:: Sezione del documento ::
La lezione di Martini

Salvatore Rapisarda
Riforma, 14 settembre 2012

A detta di alcuni critici, il film di Marco Bellocchio Bella addormentata, che ripercorre il dramma di
Eluana Englaro, lascia un senso di insoddisfazione perché non prende posizione. In effetti, il film
presenta una pluralità di situazioni, di disagi umani e di casi di coscienza che consigliano sobrietà
nelle scelte e nei giudizi. Gravi turbe psichiche rivelano i protagonisti che sembrano più determinati
nelle loro posizioni. Nell’astenersi dal fornire soluzioni preconfezionate c’è rispetto per la volontà
dei singoli. È questo senso di rispetto che manca a quanti intendono legiferare, con atteggiamento
confessionale e integralista, in materia di testamento biologico.

Nel luglio 2011 molti brindavano all’approvazione della Camera del disegno di legge sul
biotestamento. Esultavano alla Camera, così pure nei saloni vaticani e in quelli della Conferenza
episcopale. Tutti contenti di avere affermato la distinzione tra alimentazione e idratazione forzata e
accanimento terapeutico. Si statuiva che si poteva sorvolare sull’accanimento terapeutico ma non
sul diritto della legge di nutrire forzatamente il povero paziente con sondini e aghi infilzati nel suo
corpo. L’hanno chiamata vittoria della legge, vittoria della vita sulla morte, cioè del partito di destra
filocattolico e degli atei devoti contro il partito di sinistra di orientamento laico. L’hanno chiamata
sconfitta della giungla dell’autodeterminazione, dimenticando che la legge della giungla è la legge
del più forte e non del diritto con la maiuscola.
:::
▶ _Elenco attività_
**1.** Nel passo dell'articolo compreso tra "Nel luglio 2011" e "con la maiuscola.", estremi inclusi, sostituisci "giungla" con "foresta" e trascrivi il passo così modificato.
**2.** Secondo l'articolo, per quale motivo alcuni critici ritengono che il film Bella addormentata lasci un senso di insoddisfazione?
**3.** Prosegui l'articolo sul film Bella addormentata e sul testamento biologico, partendo dopo l'ultima frase riportata.
:: Dati forniti ::
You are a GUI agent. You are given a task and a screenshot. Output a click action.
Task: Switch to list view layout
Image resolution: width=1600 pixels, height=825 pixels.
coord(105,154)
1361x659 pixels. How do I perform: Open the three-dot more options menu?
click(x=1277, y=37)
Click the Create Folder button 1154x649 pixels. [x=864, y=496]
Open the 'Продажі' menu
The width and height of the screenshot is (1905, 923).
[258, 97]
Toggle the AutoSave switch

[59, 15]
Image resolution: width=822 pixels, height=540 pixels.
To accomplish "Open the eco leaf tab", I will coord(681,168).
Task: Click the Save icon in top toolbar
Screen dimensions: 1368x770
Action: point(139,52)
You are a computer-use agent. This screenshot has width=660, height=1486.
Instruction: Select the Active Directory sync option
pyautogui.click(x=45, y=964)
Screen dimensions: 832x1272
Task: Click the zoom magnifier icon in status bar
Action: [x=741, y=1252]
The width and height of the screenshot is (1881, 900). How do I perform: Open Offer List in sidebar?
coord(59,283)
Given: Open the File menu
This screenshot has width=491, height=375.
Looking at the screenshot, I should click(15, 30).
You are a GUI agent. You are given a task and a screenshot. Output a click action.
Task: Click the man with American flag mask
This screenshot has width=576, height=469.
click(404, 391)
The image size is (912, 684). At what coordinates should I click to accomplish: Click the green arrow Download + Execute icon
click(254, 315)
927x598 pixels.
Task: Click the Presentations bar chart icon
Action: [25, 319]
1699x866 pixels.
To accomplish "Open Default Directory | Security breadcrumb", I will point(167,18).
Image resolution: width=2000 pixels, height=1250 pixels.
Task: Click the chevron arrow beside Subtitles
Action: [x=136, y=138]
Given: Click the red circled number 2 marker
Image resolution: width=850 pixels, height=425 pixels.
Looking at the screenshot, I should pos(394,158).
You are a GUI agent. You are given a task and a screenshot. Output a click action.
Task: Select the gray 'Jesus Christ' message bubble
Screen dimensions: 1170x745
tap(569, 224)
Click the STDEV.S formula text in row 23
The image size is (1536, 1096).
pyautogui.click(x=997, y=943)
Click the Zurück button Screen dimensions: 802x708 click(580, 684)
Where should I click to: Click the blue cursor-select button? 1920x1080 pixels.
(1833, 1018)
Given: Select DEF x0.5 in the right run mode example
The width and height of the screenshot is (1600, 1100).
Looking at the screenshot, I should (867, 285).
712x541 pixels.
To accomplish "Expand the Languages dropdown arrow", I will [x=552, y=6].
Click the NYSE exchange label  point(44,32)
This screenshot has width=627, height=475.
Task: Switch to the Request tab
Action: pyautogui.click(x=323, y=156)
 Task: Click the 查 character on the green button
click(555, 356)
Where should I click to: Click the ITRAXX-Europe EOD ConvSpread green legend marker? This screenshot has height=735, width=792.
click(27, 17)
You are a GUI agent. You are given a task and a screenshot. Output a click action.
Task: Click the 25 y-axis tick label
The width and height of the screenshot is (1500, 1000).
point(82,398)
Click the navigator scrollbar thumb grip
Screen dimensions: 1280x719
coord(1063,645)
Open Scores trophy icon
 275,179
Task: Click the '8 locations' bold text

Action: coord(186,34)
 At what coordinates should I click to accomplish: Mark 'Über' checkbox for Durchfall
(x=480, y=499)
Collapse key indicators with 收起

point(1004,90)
:::
▶ _Risultati attività_
**1.**
Nel luglio 2011 molti brindavano all’approvazione della Camera del disegno di legge sul
biotestamento. Esultavano alla Camera, così pure nei saloni vaticani e in quelli della Conferenza
episcopale. Tutti contenti di avere affermato la distinzione tra alimentazione e idratazione forzata e
accanimento terapeutico. Si statuiva che si poteva sorvolare sull’accanimento terapeutico ma non
sul diritto della legge di nutrire forzatamente il povero paziente con sondini e aghi infilzati nel suo
corpo. L’hanno chiamata vittoria della legge, vittoria della vita sulla morte, cioè del partito di destra
filocattolico e degli atei devoti contro il partito di sinistra di orientamento laico. L’hanno chiamata
sconfitta della foresta dell’autodeterminazione, dimenticando che la legge della foresta è la legge
del più forte e non del diritto con la maiuscola.

**2.** Alcuni critici ritengono che il film lasci un senso di insoddisfazione perché non prende posizione sul dramma di Eluana Englaro, che ripercorre.

**3.**
A distanza di oltre un anno constatiamo che quella festa è durata poco, perché si trattò di un disegno
di legge e non di una legge. La fine ingloriosa del precedente governo ha fermato, si spera per
sempre, quel mostro legislativo. Siamo dunque al punto fissato dal Tar del Lazio nel settembre 2011
con la sua sentenza 8560/09. In parole povere, viene affermato che «la volontà del paziente prevale
su tutto, sia che la esprima a voce sia che sia espressa per iscritto o in altre forme», si tratta di una
volontà da recepire anche ex post (a posteriori) per interrompere terapie giudicate inutili, comprese
proprio alimentazione e idratazione. Con questa sentenza, poi, viene richiamato il ruolo del giudice
che, in caso di contestazioni, vaglierà il caso e (si spera, ma abbiamo numerosi esempi positivi) non
sarà asservito a «ordinanze» redatte sotto dettatura di culture dogmatiche e non rispettose della
libertà dei singoli.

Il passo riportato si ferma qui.